Aumenta polémica em Espanha em torno do financiamento da igreja pelo Estado

O governo espanhol quer reduzir o pacote de apoio financeiro que canaliza anualmente para a Igreja católica, cumprindo o acordo entre Estado e Igreja que aposta no auto- financiamento da instituição e que não é cumprido desde 1978.

Agência LUSA /

A garantia foi dada aos jornalistas pela "número dois" do governo espanhol, María Teresa Fernández de la Vega, que afirmou aos jornalistas que, apesar da redução necessária, o governo se mantém disponível para continuar a apoiar a Igreja.

"Chegámos a um ponto em que os fundos do Estado para financiar a Igreja Católica, que têm vindo a aumentar anualmente, devem começar a baixar. A Igreja terá de cumprir o seu compromisso de auto- financiamento", disse De La Vega "Não há nenhum país da UE onde a Igreja Católica seja tão bem tratada como em Espanha", reiterou a governante.

Os comentários surgem num momento de crispação entre o governo socialista de José Luis Rodríguez Zapatero e a hierarquia da Igreja Católica, uma situação agudizada pela polémica em torno da proposta de Lei Orgânica da Educação (LOE) e, agora, sobre o tema do financiamento.

No sábado centenas de milhares de pessoas, apoiadas pela Igreja, pelo Partido Popular e por várias organizações conservadores, participaram numa manifestação em Madrid contra a lei, numa acção criticada pelo governo por promover "mentiras" sobre o texto, actualmente em processo de aprovação parlamentar.

O governo anunciou já que não retirará a lei mas está aberto a negociações, anunciando mesmo encontros com os organizadores do protesto, que hoje voltaram a pedir a retirada do projecto do Parlamento e a demissão da Ministra da Educação.

De La Vega criticou as interpretações que têm sido feitas, quer sobre a LOE quer sobre o alegado apoio estatal à Igreja, recordando que o orçamento para 2006 prevê um aumento nos fundos estatais canalizados para a instituição.

Dados da Agência Tributária espanhola e do Ministério da Fazenda indicam que anualmente a administração central e as comunidades autónomas financiam anualmente a Igreja Católica em mais de três mil milhões de euros.

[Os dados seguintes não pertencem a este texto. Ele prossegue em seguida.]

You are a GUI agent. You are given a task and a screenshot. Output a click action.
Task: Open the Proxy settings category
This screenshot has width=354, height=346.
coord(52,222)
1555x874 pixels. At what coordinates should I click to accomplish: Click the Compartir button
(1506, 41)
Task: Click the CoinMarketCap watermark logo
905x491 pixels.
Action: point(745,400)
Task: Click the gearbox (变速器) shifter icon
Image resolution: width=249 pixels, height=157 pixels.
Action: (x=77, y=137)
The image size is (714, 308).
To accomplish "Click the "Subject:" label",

Esse montante inclui os salários dos bispos e sacerdotes e dos capelães hospitalares e prisionais, bem como de todos os professores de religião católica do país e o apoio aos colégios semi-privados (concertados), centros maioritariamente geridos pela Igreja mas financiados pelo Estado.

A esse valor anual há que adicionar o "paraíso fiscal" dado a grande parte das actividades eclesiásticas, com a isenção do IVA, do Imposto sobre Bens Imóveis (IBI) e dos impostos sobre sociedades, transferências ou actos jurídicos documentados.

O financiamento suscitou já um aviso da Comissão Europeia, que considera esse tratamento fiscal discriminatório face a outras associações e instituições.

Apesar disso, o governo socialista aumentará em 2006 o apoio à Igreja, gastando só em salários de professores de religião mais de 500 milhões de euros.

A canalização de fundos para a Igreja baseia-se num acordo firmado em 1998 pelo então governo socialista de Felipe González, que acordou com a CEE a fórmula para o +imposto religioso+ que poderia ser determinado na declaração de rendimentos dos cidadãos espanhóis.

A percentagem dos cidadãos que na sua declaração de rendimentos marcam a escolha da igreja tem vindo a cair de 39,08 por cento em 1988 para cerca de 32 por cento este ano.

Em 1998, a CEE disse que necessitaria apenas de três anos para passar desse apoio "transitório" a uma realidade de auto- financiamento, mas 17 anos depois o "provisório" parece ter-se consolidado no sistema fiscal espanhol.

Assim, e segundo contas do Estado, cerca de 90,8 por cento do orçamento da Igreja Católica continua a ser financiado pelo Estado, uma situação a que o executivo quer pôr termo.

Em resposta, o porta-voz da Conferência Episcopal Espanhola (CEE), Juan António Martínez Camino, afirmou que, se a Igreja Católica ainda não alcançou o auto-financiamento, isso se deve apenas ao facto de ser reduzida a percentagem da IRPF que os cidadãos podem canalizar para a Igreja.

Em declarações à COPE, a rádio da CEE, Camino considerou que o Estado não concede fundos "graciosamente" à Igreja, limitando-se a canalizar os fundos livremente determinados pelos cidadãos através da sua declaração tributária.

Segundo a mesma fonte, a percentagem da IRPF foi fixada unilateralmente por um governo socialista, o que "torna na prática impossível" o auto-financiamento da Igreja.